REQUIRED TASK: Reproduce only the records from the line that contains "Click the file" through the line that contains "[x=160, y=194]", substituting "Command" for "Instruction" and leaving all else unchanged.

DATA SUPPLIED:
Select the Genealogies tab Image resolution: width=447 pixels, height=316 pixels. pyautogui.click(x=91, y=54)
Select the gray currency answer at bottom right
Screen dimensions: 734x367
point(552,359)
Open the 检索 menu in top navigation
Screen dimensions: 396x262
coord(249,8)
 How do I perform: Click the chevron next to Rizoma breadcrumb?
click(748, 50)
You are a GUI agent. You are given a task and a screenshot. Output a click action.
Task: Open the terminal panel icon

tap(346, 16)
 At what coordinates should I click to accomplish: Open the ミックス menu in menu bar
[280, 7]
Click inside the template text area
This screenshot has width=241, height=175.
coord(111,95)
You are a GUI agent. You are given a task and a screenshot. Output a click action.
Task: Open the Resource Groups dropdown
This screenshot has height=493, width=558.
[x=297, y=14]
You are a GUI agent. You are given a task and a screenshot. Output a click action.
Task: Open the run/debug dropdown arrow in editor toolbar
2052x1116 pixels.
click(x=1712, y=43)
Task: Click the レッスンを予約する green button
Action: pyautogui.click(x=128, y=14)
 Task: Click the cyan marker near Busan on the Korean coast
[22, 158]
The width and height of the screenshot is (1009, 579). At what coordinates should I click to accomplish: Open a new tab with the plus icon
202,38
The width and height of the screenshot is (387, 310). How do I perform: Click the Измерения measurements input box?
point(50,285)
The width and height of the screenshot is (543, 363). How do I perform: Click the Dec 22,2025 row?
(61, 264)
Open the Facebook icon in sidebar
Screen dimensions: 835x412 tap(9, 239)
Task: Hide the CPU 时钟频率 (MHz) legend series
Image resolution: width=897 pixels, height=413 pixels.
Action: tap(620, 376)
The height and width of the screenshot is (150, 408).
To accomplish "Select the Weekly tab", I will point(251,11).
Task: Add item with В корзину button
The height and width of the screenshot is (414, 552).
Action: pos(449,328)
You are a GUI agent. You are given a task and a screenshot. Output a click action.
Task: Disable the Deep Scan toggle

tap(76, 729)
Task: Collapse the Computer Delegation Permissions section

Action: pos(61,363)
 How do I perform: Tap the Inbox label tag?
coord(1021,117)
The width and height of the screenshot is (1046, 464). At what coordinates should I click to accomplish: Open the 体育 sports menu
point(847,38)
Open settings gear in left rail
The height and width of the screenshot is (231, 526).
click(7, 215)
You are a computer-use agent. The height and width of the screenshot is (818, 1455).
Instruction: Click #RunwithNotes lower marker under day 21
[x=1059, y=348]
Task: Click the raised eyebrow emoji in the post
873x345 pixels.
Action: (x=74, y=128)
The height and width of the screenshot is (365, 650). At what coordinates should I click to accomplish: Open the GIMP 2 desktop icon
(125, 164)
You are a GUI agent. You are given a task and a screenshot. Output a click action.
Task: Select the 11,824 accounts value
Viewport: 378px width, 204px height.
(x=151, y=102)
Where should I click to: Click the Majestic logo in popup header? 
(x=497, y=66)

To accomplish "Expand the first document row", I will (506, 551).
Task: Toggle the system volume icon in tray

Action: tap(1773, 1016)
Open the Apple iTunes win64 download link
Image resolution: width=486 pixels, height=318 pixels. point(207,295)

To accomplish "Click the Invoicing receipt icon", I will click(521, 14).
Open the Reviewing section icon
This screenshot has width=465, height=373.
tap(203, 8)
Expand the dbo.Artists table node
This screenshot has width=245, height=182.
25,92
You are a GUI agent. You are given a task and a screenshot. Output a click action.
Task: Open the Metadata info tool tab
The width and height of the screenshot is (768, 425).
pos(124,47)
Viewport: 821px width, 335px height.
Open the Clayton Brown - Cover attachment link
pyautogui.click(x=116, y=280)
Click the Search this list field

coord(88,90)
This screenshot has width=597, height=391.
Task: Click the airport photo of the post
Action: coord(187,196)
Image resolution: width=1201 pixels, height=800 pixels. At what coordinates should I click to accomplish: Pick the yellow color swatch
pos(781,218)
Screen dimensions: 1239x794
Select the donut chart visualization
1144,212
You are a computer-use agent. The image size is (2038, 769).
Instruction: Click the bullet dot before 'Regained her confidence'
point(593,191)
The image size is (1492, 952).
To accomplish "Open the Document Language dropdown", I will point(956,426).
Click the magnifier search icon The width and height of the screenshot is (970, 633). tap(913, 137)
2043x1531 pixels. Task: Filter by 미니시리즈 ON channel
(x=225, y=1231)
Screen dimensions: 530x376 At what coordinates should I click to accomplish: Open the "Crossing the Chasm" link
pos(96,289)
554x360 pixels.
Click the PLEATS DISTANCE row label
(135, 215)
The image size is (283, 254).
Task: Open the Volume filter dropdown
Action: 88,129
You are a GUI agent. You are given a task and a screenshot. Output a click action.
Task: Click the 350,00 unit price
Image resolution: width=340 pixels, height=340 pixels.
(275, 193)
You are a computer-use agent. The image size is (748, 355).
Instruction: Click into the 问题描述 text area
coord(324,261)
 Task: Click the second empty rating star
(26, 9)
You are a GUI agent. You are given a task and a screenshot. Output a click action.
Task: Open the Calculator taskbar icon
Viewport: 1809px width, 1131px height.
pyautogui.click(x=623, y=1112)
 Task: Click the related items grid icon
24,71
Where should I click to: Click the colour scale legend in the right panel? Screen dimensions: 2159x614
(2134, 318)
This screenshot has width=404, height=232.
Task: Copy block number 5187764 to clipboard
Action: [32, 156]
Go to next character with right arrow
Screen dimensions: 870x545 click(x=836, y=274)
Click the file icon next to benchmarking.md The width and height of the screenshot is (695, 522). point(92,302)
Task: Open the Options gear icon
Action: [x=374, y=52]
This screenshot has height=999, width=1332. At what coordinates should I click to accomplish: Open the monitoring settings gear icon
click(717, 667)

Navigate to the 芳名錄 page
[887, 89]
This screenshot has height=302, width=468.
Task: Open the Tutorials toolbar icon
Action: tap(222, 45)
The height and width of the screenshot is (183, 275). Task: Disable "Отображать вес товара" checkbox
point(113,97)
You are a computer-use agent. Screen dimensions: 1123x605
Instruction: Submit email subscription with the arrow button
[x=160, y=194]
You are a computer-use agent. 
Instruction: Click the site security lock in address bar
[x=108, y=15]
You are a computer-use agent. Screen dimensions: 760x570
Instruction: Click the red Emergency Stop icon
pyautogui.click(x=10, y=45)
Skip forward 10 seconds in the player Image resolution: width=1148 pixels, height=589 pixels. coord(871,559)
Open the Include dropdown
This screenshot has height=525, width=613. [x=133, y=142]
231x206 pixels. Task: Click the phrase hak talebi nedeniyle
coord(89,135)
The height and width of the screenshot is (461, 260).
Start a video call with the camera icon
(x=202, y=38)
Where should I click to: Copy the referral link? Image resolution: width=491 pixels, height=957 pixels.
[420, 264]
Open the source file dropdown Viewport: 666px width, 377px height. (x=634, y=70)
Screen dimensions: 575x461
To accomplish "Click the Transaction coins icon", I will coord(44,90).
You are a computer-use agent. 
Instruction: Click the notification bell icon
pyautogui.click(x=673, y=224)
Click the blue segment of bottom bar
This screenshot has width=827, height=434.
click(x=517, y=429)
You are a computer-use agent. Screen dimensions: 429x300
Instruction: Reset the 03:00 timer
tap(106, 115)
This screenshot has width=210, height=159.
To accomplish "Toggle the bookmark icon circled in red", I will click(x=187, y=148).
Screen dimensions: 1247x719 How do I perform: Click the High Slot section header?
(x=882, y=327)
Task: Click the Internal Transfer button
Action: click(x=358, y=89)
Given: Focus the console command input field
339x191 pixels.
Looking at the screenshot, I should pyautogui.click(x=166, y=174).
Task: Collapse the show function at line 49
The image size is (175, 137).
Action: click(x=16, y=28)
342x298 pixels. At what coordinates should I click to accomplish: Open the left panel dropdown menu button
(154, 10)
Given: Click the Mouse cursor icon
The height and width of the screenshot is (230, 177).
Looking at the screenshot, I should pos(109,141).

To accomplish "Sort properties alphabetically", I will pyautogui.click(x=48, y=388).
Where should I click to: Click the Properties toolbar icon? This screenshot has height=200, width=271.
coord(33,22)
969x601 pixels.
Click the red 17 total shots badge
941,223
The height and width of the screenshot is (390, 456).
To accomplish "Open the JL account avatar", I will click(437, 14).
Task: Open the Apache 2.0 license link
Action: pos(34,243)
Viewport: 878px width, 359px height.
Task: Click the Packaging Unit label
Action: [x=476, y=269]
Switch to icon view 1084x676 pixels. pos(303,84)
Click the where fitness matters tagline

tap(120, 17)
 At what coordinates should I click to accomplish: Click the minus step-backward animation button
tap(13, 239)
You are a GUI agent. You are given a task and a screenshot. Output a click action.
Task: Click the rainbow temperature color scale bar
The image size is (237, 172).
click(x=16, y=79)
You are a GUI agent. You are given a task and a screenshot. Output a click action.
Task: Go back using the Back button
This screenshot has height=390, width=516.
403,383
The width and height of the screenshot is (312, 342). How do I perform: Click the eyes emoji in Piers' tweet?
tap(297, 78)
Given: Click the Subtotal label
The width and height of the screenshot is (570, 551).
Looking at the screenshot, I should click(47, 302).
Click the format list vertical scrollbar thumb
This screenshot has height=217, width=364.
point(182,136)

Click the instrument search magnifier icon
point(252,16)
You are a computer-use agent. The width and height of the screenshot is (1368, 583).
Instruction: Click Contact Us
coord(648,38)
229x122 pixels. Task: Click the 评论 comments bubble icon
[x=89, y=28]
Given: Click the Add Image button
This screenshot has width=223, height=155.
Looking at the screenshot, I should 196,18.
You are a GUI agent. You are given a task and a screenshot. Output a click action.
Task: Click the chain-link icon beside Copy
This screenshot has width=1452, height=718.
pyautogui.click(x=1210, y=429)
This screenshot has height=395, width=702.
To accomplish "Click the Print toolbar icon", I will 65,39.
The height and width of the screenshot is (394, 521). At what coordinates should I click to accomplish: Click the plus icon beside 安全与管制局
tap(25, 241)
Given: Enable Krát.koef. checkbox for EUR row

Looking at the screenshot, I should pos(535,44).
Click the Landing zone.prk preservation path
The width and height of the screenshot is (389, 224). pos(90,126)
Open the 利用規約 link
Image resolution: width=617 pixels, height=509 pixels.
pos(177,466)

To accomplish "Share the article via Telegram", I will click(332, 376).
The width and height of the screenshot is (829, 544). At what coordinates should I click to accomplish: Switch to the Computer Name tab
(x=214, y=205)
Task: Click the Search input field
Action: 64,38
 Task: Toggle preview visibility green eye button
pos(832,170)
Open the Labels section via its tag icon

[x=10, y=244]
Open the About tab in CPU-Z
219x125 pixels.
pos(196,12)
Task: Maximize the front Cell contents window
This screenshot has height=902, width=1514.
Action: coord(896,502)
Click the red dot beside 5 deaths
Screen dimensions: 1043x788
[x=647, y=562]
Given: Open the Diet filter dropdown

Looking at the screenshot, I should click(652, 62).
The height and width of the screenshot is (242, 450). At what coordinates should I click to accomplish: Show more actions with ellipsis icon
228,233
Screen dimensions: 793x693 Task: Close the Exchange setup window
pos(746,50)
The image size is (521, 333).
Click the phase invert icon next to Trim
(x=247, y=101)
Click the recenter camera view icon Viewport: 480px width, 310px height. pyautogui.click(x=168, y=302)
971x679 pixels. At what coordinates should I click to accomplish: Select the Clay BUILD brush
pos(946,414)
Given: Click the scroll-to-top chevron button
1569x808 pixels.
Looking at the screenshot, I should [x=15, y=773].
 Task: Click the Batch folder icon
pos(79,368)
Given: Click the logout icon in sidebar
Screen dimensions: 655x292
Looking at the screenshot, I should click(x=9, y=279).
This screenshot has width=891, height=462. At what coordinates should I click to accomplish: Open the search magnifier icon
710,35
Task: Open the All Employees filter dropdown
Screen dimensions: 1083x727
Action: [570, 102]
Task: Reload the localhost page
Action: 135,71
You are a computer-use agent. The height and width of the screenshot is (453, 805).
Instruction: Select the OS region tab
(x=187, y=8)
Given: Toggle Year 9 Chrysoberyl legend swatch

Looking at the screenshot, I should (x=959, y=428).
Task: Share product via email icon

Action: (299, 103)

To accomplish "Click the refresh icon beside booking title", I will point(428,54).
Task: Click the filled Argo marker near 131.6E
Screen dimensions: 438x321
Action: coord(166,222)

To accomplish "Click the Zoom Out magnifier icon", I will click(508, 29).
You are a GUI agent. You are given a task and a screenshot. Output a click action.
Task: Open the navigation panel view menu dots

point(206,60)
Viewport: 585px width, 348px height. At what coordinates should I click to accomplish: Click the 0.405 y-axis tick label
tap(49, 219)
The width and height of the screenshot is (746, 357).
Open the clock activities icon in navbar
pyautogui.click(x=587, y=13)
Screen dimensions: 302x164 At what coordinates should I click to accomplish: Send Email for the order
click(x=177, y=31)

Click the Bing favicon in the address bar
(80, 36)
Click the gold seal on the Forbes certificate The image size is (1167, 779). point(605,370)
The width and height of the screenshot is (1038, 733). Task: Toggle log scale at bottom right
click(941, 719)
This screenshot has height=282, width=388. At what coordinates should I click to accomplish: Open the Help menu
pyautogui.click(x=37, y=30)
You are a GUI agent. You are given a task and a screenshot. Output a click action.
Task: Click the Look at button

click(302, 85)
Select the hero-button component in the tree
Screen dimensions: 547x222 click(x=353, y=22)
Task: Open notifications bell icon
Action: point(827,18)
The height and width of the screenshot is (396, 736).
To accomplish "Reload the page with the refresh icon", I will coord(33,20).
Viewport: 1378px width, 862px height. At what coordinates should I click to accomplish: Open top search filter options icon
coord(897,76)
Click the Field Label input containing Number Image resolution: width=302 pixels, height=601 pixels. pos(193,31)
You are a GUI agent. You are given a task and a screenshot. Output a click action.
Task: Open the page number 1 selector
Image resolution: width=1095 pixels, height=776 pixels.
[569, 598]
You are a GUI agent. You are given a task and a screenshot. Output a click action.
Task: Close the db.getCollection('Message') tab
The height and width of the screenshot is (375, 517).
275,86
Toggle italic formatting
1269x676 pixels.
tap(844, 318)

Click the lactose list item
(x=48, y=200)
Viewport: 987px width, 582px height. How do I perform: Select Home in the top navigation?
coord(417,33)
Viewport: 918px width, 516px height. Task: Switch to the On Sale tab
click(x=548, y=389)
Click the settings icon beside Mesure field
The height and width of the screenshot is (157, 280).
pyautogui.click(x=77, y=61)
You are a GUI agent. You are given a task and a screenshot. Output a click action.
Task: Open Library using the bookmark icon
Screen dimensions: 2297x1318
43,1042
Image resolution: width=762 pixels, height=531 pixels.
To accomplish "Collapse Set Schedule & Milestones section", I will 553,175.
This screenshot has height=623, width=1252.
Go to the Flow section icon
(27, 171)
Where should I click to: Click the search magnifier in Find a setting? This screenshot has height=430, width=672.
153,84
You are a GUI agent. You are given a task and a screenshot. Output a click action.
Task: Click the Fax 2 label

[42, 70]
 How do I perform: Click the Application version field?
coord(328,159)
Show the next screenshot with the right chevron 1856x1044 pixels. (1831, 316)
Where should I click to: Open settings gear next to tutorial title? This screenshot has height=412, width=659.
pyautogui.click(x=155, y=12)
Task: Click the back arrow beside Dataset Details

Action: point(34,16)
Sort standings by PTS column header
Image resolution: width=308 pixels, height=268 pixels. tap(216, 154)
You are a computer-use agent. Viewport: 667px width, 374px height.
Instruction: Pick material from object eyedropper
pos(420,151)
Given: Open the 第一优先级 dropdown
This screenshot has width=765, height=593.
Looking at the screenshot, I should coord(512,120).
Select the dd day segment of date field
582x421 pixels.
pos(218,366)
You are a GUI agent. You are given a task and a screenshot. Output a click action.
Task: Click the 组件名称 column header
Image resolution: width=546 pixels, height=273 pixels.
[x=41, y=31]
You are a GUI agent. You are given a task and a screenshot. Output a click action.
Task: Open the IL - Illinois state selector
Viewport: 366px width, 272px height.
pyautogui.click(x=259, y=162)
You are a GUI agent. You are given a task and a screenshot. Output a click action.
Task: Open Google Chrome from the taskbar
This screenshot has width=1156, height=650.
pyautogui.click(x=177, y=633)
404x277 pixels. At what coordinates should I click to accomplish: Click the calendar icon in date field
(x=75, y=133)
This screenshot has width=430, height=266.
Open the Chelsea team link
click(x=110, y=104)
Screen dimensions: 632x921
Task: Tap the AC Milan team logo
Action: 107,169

CORRECT RESPONSE:
Click the file icon next to benchmarking.md The width and height of the screenshot is (695, 522). point(92,302)
Task: Open the Options gear icon
Action: [x=374, y=52]
This screenshot has height=999, width=1332. At what coordinates should I click to accomplish: Open the monitoring settings gear icon
click(717, 667)

Navigate to the 芳名錄 page
[887, 89]
This screenshot has height=302, width=468.
Task: Open the Tutorials toolbar icon
Action: tap(222, 45)
The height and width of the screenshot is (183, 275). Task: Disable "Отображать вес товара" checkbox
point(113,97)
You are a computer-use agent. Screen dimensions: 1123x605
Command: Submit email subscription with the arrow button
[x=160, y=194]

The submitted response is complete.